SUPPLIED MATERIAL Block Start

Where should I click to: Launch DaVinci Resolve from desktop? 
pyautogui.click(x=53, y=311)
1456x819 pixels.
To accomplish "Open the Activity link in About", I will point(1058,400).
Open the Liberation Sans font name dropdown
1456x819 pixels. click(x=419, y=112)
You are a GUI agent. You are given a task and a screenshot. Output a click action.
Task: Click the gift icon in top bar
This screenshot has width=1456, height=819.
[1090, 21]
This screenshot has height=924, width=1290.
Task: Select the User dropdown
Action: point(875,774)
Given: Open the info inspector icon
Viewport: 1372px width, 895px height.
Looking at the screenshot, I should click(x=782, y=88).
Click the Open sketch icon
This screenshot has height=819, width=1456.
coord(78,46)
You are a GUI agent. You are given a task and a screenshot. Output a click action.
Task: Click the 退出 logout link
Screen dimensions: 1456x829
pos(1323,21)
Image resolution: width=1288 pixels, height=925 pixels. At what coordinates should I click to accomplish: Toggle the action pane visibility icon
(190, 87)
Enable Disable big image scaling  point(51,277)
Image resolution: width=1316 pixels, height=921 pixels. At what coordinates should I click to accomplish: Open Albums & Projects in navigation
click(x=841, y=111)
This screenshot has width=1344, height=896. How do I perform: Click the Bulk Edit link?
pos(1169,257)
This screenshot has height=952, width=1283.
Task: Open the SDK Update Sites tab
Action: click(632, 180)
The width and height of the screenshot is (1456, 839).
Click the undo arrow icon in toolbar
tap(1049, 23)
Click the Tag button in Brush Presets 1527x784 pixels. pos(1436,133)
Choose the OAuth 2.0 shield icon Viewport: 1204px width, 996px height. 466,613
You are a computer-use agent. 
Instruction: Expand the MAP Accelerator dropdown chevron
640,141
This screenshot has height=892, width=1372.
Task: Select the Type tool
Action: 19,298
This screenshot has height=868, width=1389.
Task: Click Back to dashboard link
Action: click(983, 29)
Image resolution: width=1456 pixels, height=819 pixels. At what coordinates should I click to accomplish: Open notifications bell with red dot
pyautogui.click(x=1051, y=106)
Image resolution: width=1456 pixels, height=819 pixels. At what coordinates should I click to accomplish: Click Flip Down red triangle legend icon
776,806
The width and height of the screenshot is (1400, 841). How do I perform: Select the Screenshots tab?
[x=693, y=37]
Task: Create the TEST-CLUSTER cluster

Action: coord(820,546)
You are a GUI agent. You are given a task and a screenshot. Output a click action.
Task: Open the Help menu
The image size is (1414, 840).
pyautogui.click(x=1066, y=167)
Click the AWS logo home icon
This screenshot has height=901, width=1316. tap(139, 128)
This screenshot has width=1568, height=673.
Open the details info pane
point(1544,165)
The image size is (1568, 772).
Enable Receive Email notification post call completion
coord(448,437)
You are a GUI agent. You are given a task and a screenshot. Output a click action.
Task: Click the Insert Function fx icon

SUPPLIED MATERIAL Block End

What needs duplicating is the run of lines from the one containing "The image size is (1568, 772)." through the last line of the entries above, exact and complete.

The image size is (1568, 772).
Enable Receive Email notification post call completion
coord(448,437)
You are a GUI agent. You are given a task and a screenshot. Output a click action.
Task: Click the Insert Function fx icon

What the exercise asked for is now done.